* [TASK INSTRUCTIONS]:
Could you transcribe every record below exactly, leaving out any pictures?

* [MATERIAL FOR THIS EXERCISE]:

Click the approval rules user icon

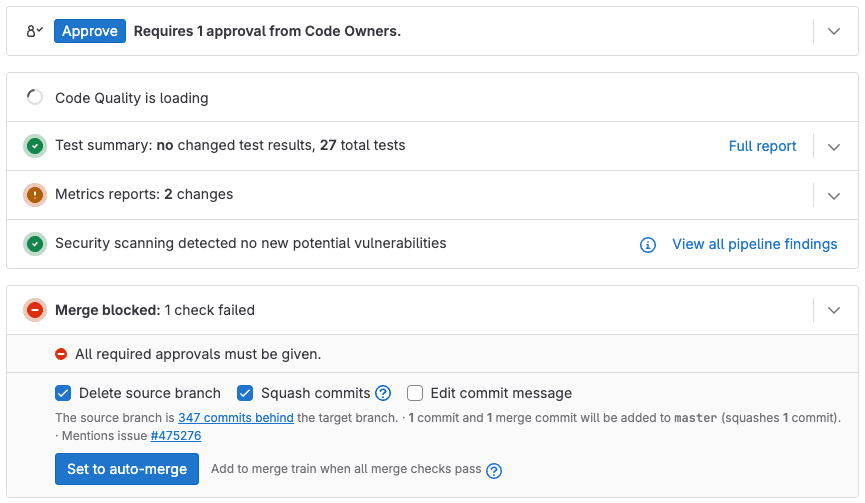point(34,31)
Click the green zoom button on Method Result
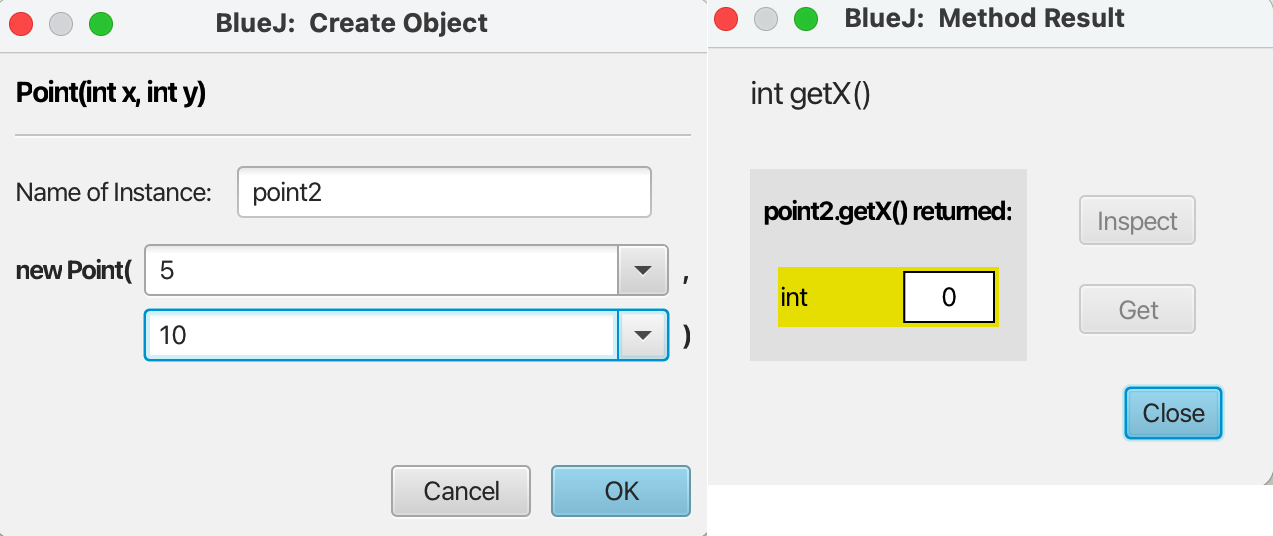 (x=805, y=19)
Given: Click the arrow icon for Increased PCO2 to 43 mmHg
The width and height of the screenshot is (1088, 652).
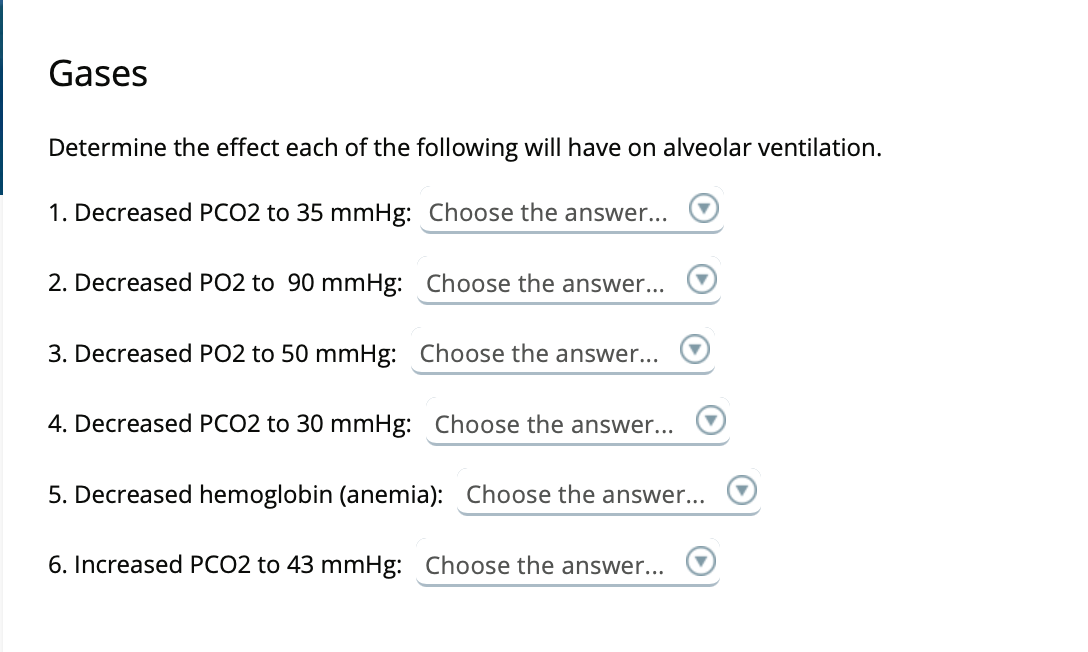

* [EXPECTED OUTPUT]:
Click the approval rules user icon

point(34,31)
Click the green zoom button on Method Result
 (x=805, y=19)
Given: Click the arrow icon for Increased PCO2 to 43 mmHg
The width and height of the screenshot is (1088, 652).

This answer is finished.